-- START OF Quoted text --

Wednesday, June 29, 2011

Today is not going very well. In fact, this whole week has been a hard one, and it's only Wednesday!
Monday started with the usual dump load of assignments - teachers saying "My class is the most important, so forget your other studies and do 1291029 hours of homework for me", or others saying "I'm leaving town this week, so I'm going to leave you tons of busy work. Have fun." My favorite was "If you don't like this subject, you're daft. In fact, everyone should study this subject all day long, so I'm going to force you into groups and you'll research together outside of class - cause I know you all just have bucket loads of time."
Of course, none of my teachers actually said those words, but they were heavily implied. I know they're doing they're job, and helping us learn (I've certainly learned more in these past few days than I ever thought possible), but that doesn't make it any easier. Work is still work, and no matter how much it needs to be done - you can't quite force yourself to enjoy it.
After you're done - after you've received the grade - you usually get this wonderful feeling of accomplish, and you leave with so much added knowledge that all the hours of pain and struggling are worth it - and the summer of sleep to follow makes up for all the nights of unrest. Unfortunately, I have yet to reach that point. Right now I'm still struggling to stay standing.

-- END OF Quoted text --
-- START OF Data section --

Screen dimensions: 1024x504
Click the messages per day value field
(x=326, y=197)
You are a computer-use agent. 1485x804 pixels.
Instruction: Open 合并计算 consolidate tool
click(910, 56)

-- END OF Data section --

* **Exercise instructions**:
[a] Copy the stretch of the blog post from "After you're done" through "to stay standing.", switching "summer" to "winter".
[b] Duplicate every line of the data listing above without any changes.

* **Full solutions**:
[a]
After you're done - after you've received the grade - you usually get this wonderful feeling of accomplish, and you leave with so much added knowledge that all the hours of pain and struggling are worth it - and the winter of sleep to follow makes up for all the nights of unrest. Unfortunately, I have yet to reach that point. Right now I'm still struggling to stay standing.

[b]
Screen dimensions: 1024x504
Click the messages per day value field
(x=326, y=197)
You are a computer-use agent. 1485x804 pixels.
Instruction: Open 合并计算 consolidate tool
click(910, 56)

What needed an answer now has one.